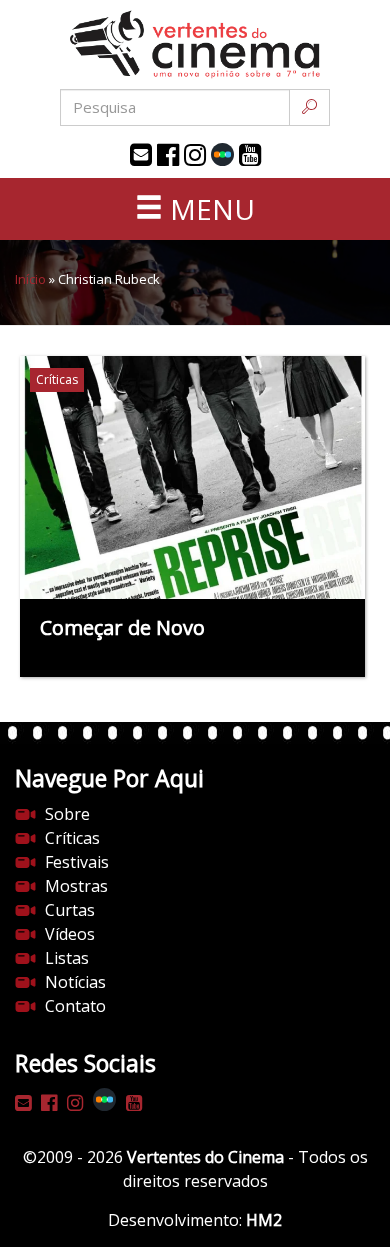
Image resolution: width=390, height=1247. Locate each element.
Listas (67, 958)
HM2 (264, 1220)
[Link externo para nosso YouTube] (250, 155)
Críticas (72, 838)
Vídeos (70, 934)
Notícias (75, 982)
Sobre (67, 814)
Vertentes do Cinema (205, 1157)
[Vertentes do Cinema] (195, 44)
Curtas (70, 910)
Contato (75, 1006)
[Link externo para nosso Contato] (141, 155)
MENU (209, 209)
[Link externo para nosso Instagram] (195, 155)
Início (30, 279)
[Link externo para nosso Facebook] (168, 155)
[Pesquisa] (309, 107)
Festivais (77, 862)
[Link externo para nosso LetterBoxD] (222, 154)
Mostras (76, 886)
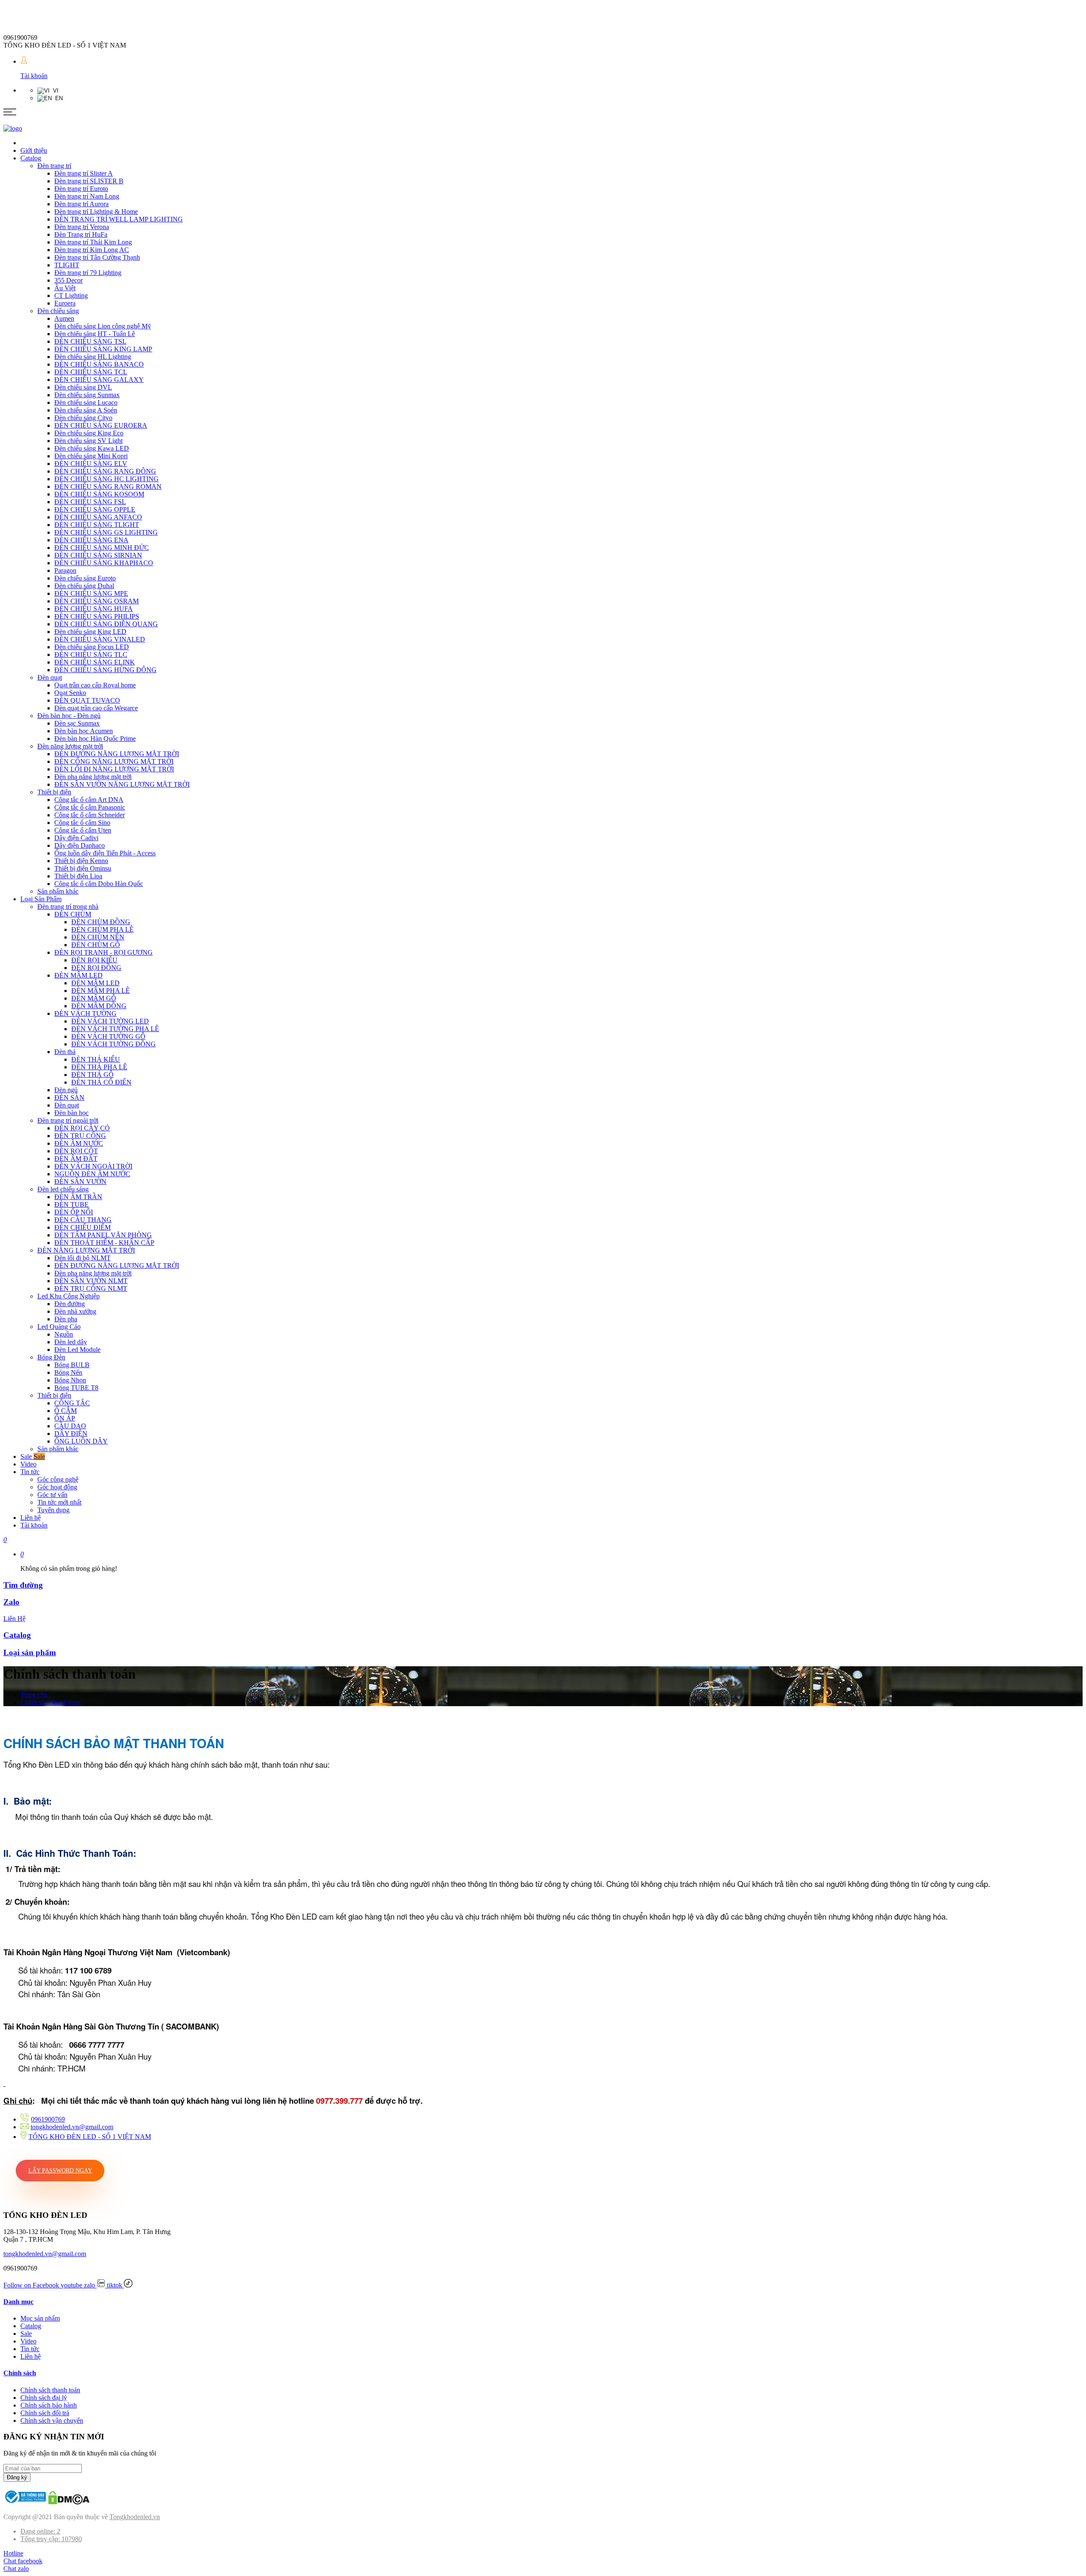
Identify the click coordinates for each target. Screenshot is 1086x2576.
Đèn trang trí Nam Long (86, 196)
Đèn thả (65, 1051)
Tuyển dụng (53, 1510)
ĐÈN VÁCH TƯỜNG (85, 1013)
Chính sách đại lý (43, 2397)
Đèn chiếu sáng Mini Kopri (91, 456)
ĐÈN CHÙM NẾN (97, 937)
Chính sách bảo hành (48, 2405)
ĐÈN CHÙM (72, 914)
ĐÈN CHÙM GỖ (95, 944)
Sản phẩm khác (57, 891)
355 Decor (68, 280)
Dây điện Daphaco (79, 845)
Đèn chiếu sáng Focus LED (91, 646)
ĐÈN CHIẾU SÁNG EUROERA (100, 425)
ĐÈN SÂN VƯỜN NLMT (91, 1280)
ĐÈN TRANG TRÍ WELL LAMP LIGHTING (118, 219)
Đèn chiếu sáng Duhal (84, 585)
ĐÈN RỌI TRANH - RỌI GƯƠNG (103, 952)
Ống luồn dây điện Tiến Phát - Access (105, 853)
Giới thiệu (33, 150)
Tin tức (29, 1471)
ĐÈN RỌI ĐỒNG (96, 967)
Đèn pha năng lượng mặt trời (93, 776)
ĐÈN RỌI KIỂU (94, 960)
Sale (32, 1456)
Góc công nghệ (57, 1479)
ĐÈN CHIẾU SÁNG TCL (90, 372)
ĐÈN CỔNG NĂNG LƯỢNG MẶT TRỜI (114, 761)
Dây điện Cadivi (76, 837)
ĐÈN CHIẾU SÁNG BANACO (99, 364)
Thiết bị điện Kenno (81, 860)
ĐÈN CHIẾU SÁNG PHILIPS (96, 616)
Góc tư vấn (52, 1494)
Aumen (64, 318)
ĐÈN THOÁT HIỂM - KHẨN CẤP (104, 1242)
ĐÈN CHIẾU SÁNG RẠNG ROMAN (108, 486)
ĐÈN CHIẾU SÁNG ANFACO (98, 517)
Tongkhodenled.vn (134, 2516)
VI (54, 90)
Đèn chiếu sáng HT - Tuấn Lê (94, 333)
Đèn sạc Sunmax (77, 723)
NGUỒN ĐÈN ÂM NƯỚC (92, 1173)
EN (57, 98)
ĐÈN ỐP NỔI (73, 1212)
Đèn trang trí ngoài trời (67, 1120)
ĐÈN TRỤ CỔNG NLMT (90, 1288)
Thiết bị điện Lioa (78, 876)
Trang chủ (35, 1694)
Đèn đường (69, 1303)
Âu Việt (65, 288)
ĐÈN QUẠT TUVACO (87, 700)
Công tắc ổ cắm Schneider (89, 814)
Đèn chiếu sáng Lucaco (86, 402)
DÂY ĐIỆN (70, 1433)
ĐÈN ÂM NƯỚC (78, 1143)
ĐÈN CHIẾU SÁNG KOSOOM (99, 494)
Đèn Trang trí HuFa (80, 234)
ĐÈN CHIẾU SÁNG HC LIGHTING (106, 478)
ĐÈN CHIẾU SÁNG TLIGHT (96, 524)
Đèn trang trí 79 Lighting (87, 272)
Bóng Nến (68, 1372)
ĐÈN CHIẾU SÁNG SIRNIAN (98, 555)
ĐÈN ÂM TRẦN (78, 1196)
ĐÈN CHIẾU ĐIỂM (82, 1227)
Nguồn (63, 1334)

════

- _Task objective_
Exactly and only the lines from the one containing "Đèn pha năng lượng mặt trời (93, 776)" to the end of the entries above are to be written out.

- _Solution_
Đèn pha năng lượng mặt trời (93, 776)
ĐÈN RỌI KIỂU (94, 960)
Sale (32, 1456)
Góc công nghệ (57, 1479)
ĐÈN CHIẾU SÁNG TCL (90, 372)
ĐÈN CỔNG NĂNG LƯỢNG MẶT TRỜI (114, 761)
Dây điện Cadivi (76, 837)
ĐÈN CHIẾU SÁNG BANACO (99, 364)
Thiết bị điện Kenno (81, 860)
ĐÈN CHIẾU SÁNG PHILIPS (96, 616)
Góc tư vấn (52, 1494)
Aumen (64, 318)
ĐÈN THOÁT HIỂM - KHẨN CẤP (104, 1242)
ĐÈN CHIẾU SÁNG RẠNG ROMAN (108, 486)
ĐÈN CHIẾU SÁNG ANFACO (98, 517)
Tongkhodenled.vn (134, 2516)
VI (54, 90)
Đèn chiếu sáng HT - Tuấn Lê (94, 333)
Đèn sạc Sunmax (77, 723)
NGUỒN ĐÈN ÂM NƯỚC (92, 1173)
EN (57, 98)
ĐÈN ỐP NỔI (73, 1212)
Đèn trang trí ngoài trời (67, 1120)
ĐÈN TRỤ CỔNG NLMT (90, 1288)
Thiết bị điện Lioa (78, 876)
Trang chủ (35, 1694)
Đèn đường (69, 1303)
Âu Việt (65, 288)
ĐÈN QUẠT TUVACO (87, 700)
Công tắc ổ cắm Schneider (89, 814)
Đèn chiếu sáng Lucaco (86, 402)
DÂY ĐIỆN (70, 1433)
ĐÈN ÂM NƯỚC (78, 1143)
ĐÈN CHIẾU SÁNG KOSOOM (99, 494)
Đèn Trang trí HuFa (80, 234)
ĐÈN CHIẾU SÁNG HC LIGHTING (106, 478)
ĐÈN CHIẾU SÁNG TLIGHT (96, 524)
Đèn trang trí 79 Lighting (87, 272)
Bóng Nến (68, 1372)
ĐÈN CHIẾU SÁNG SIRNIAN (98, 555)
ĐÈN ÂM TRẦN (78, 1196)
ĐÈN CHIẾU ĐIỂM (82, 1227)
Nguồn (63, 1334)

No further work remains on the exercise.